§ **Required task**
Swap each occurrence of "computer-use agent" for "desktop assistant" in the items below, and reproduce them with nothing else altered.

## BEGIN Entries

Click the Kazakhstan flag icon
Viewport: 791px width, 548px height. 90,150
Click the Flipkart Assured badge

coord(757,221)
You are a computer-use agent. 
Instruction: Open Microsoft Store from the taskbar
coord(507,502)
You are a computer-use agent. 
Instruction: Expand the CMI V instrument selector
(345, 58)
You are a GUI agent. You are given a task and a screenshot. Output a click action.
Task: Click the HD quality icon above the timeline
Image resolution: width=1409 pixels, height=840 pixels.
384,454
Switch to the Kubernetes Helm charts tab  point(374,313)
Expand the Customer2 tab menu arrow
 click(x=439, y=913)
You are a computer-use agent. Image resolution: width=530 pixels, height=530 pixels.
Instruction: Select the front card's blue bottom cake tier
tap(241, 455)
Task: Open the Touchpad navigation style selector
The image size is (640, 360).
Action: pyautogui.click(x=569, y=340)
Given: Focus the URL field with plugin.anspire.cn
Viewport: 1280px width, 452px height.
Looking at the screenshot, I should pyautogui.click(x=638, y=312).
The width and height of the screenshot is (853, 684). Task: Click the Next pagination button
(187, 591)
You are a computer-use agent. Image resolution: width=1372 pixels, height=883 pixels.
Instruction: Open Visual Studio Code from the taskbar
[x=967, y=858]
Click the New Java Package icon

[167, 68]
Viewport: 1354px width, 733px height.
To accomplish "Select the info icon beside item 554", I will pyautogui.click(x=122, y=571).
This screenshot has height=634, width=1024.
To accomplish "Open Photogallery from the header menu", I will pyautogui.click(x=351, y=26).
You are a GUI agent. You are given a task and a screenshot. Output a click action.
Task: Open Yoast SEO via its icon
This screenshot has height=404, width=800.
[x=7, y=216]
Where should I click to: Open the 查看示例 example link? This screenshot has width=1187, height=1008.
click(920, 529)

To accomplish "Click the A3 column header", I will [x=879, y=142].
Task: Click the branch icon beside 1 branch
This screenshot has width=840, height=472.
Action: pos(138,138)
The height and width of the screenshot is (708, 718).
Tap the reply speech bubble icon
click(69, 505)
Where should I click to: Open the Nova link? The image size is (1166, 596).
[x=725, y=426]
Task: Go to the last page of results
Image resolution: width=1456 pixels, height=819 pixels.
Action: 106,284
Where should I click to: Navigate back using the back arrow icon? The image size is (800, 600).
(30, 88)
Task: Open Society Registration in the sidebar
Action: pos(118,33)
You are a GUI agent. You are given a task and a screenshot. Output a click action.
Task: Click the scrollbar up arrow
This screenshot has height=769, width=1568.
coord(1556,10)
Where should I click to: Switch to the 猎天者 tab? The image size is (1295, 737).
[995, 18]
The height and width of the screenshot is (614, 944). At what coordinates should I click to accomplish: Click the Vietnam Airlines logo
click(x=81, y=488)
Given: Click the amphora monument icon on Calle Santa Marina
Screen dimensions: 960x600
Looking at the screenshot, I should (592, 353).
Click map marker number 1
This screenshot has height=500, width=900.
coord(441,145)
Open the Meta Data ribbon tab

## END Entries

§ **Solution to the problem**
Click the Kazakhstan flag icon
Viewport: 791px width, 548px height. 90,150
Click the Flipkart Assured badge

coord(757,221)
You are a desktop assistant. 
Instruction: Open Microsoft Store from the taskbar
coord(507,502)
You are a desktop assistant. 
Instruction: Expand the CMI V instrument selector
(345, 58)
You are a GUI agent. You are given a task and a screenshot. Output a click action.
Task: Click the HD quality icon above the timeline
Image resolution: width=1409 pixels, height=840 pixels.
384,454
Switch to the Kubernetes Helm charts tab  point(374,313)
Expand the Customer2 tab menu arrow
 click(x=439, y=913)
You are a desktop assistant. Image resolution: width=530 pixels, height=530 pixels.
Instruction: Select the front card's blue bottom cake tier
tap(241, 455)
Task: Open the Touchpad navigation style selector
The image size is (640, 360).
Action: pyautogui.click(x=569, y=340)
Given: Focus the URL field with plugin.anspire.cn
Viewport: 1280px width, 452px height.
Looking at the screenshot, I should pyautogui.click(x=638, y=312).
The width and height of the screenshot is (853, 684). Task: Click the Next pagination button
(187, 591)
You are a desktop assistant. Image resolution: width=1372 pixels, height=883 pixels.
Instruction: Open Visual Studio Code from the taskbar
[x=967, y=858]
Click the New Java Package icon

[167, 68]
Viewport: 1354px width, 733px height.
To accomplish "Select the info icon beside item 554", I will pyautogui.click(x=122, y=571).
This screenshot has height=634, width=1024.
To accomplish "Open Photogallery from the header menu", I will pyautogui.click(x=351, y=26).
You are a GUI agent. You are given a task and a screenshot. Output a click action.
Task: Open Yoast SEO via its icon
This screenshot has height=404, width=800.
[x=7, y=216]
Where should I click to: Open the 查看示例 example link? This screenshot has width=1187, height=1008.
click(920, 529)

To accomplish "Click the A3 column header", I will [x=879, y=142].
Task: Click the branch icon beside 1 branch
This screenshot has width=840, height=472.
Action: pos(138,138)
The height and width of the screenshot is (708, 718).
Tap the reply speech bubble icon
click(69, 505)
Where should I click to: Open the Nova link? The image size is (1166, 596).
[x=725, y=426]
Task: Go to the last page of results
Image resolution: width=1456 pixels, height=819 pixels.
Action: 106,284
Where should I click to: Navigate back using the back arrow icon? The image size is (800, 600).
(30, 88)
Task: Open Society Registration in the sidebar
Action: pos(118,33)
You are a GUI agent. You are given a task and a screenshot. Output a click action.
Task: Click the scrollbar up arrow
This screenshot has height=769, width=1568.
coord(1556,10)
Where should I click to: Switch to the 猎天者 tab? The image size is (1295, 737).
[995, 18]
The height and width of the screenshot is (614, 944). At what coordinates should I click to accomplish: Click the Vietnam Airlines logo
click(x=81, y=488)
Given: Click the amphora monument icon on Calle Santa Marina
Screen dimensions: 960x600
Looking at the screenshot, I should (592, 353).
Click map marker number 1
This screenshot has height=500, width=900.
coord(441,145)
Open the Meta Data ribbon tab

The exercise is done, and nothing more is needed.